In the near future, I plan to reintroduce a resolution to designate May 2024, as “Ehlers-Danlos Syndrome (EDS) Awareness Month” in Pennsylvania.

EDS is a group of genetic disorders that affect connective tissue, causing it to become loose and unstable. This can lead to frequent joint dislocations, as well as fragile, hyper elastic skin that is prone to bruising, scarring and tearing. Those dealing with the condition experience chronic pain, need specialized treatments for routine healthcare such as dental work and risk deadly complications like vascular and/or organ rupture. According to the most updated statistics from the Ehlers-Danlos Society, Classical EDS can be found in 1 of every 20,000-40,000 individuals and Vascular EDS can be found in 1 of every 100,000-200,000 individuals.
 
Despite advances in treating EDS, progress has been hindered by limited awareness and treatment options. My personal awareness of this condition grew after hearing the tragic story of a constituent’s daughter whose life was cut short by complications related to her condition.

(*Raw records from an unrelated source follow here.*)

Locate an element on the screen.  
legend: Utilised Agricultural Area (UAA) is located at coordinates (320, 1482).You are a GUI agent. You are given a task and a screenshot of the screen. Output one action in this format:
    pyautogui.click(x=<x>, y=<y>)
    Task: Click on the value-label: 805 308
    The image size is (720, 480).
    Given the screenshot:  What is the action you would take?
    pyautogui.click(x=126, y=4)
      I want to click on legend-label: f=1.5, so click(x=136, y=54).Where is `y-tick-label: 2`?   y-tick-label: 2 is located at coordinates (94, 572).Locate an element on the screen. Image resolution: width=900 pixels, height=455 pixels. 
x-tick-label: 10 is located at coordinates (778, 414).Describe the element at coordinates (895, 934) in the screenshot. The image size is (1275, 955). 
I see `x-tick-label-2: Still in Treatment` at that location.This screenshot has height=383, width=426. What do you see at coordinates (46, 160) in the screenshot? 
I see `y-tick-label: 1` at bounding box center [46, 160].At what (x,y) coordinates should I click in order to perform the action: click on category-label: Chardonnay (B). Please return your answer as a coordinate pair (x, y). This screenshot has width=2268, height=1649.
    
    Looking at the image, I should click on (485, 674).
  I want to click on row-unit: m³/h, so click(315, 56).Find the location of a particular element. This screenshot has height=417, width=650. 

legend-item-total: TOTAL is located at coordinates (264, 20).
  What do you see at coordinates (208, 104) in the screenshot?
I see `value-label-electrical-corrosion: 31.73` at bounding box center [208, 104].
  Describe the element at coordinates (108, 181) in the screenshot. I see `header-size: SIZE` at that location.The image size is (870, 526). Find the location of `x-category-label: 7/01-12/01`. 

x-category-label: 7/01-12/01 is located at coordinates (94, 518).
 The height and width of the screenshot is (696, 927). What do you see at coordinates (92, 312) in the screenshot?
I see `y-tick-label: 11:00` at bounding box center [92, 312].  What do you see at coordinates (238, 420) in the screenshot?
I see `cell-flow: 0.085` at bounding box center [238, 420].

It is imperative that we alter the trajectory of treatment and research for this condition. I firmly believe that an informed public, coupled with a well-equipped medical community, can significantly improve early and accurate diagnoses of EDS as well as improve long-term treatment options.
 
I hope you will join me in co-sponsoring this resolution to continue to raise awareness for Ehlers-Danlos Syndrome.